Right about now in the Arctic National Wildlife Refuge, dozens of pregnant female polar bears are preparing to give birth in dens they dug into the snowdrifts last month, unaware that the fate of their home, and possibly their species, hinges on the price of gasoline. The Obama administration can and should change that.
Big Oil and its congressional allies have been mounting attempts to open the refuge to oil and gas development since the 1970s. There is no immediate danger that they'll succeed. Although the GOP electoral landslide this month ended Democratic control of the House and produced an incoming class of congressional freshman who are ardently pro-drilling, the Senate is still controlled by Democrats who oppose opening the refuge. More important, gas prices have been stable for more than a year. But should they spike — which is likely to happen if the economy significantly improves — the false perception that we could drill our way out of the problem would increase public support for opening the refuge, pressuring centrist Democrats to change their stance.
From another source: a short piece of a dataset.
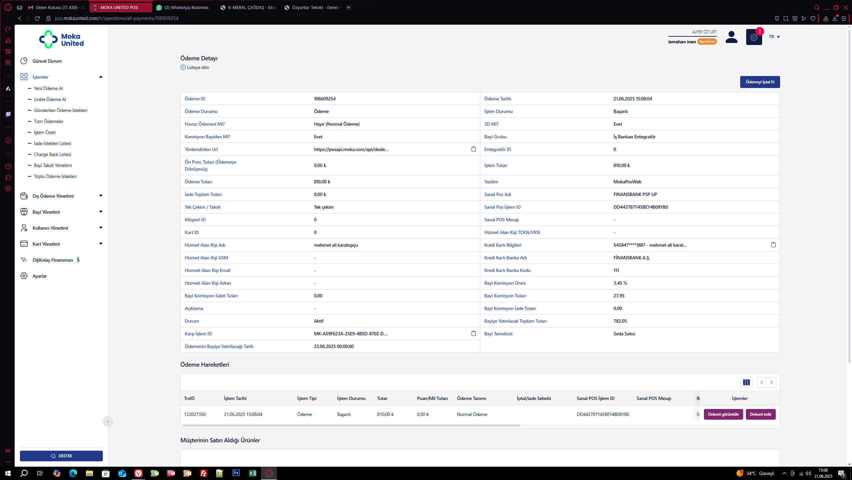852x480 pixels.
Task: Open Tüm Ödemeler menu item
Action: click(49, 121)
This is why half the members of the Senate (all of them Democrats except Independent Sen. Joe Lieberman of Connecticut) sent a letter to President Obama last week urging him to grant the "strongest possible" federal protection to the refuge, thus ending the perennial battles over drilling. Several environmental groups have joined in, urging Obama to designate the land as a national monument, which would prohibit most forms of development.
The refuge is a diverse and extremely fragile ecosystem that teems with animals, such as the Porcupine caribou and muskoxen, that would be seriously harmed by drilling activities. It is thought to be the most important onshore denning habitat for polar bears, a threatened species, in the United States. Oil development would bring road and pipeline construction, noise and pollution, and spills would be deadly to local wildlife. And drilling would have little impact on oil prices. The U.S. Energy Information Administration predicts that output from the refuge could reduce the world oil price by just 75 cents a barrel in 2025 (crude is currently trading at about $81 a barrel, and such a small decrease would be next to meaningless at the pump). Moreover, OPEC would be able to wipe out any savings simply by restricting its supplies. Oil companies would certainly profit from the opportunity to drill, but consumers probably would not.
A monument designation by Obama would most likely lead to a legal battle, because it's not clear whether federal lands available for state use in Alaska can be withdrawn without congressional approval. But that's a fight well worth having. The refuge is a threatened treasure that must be guarded.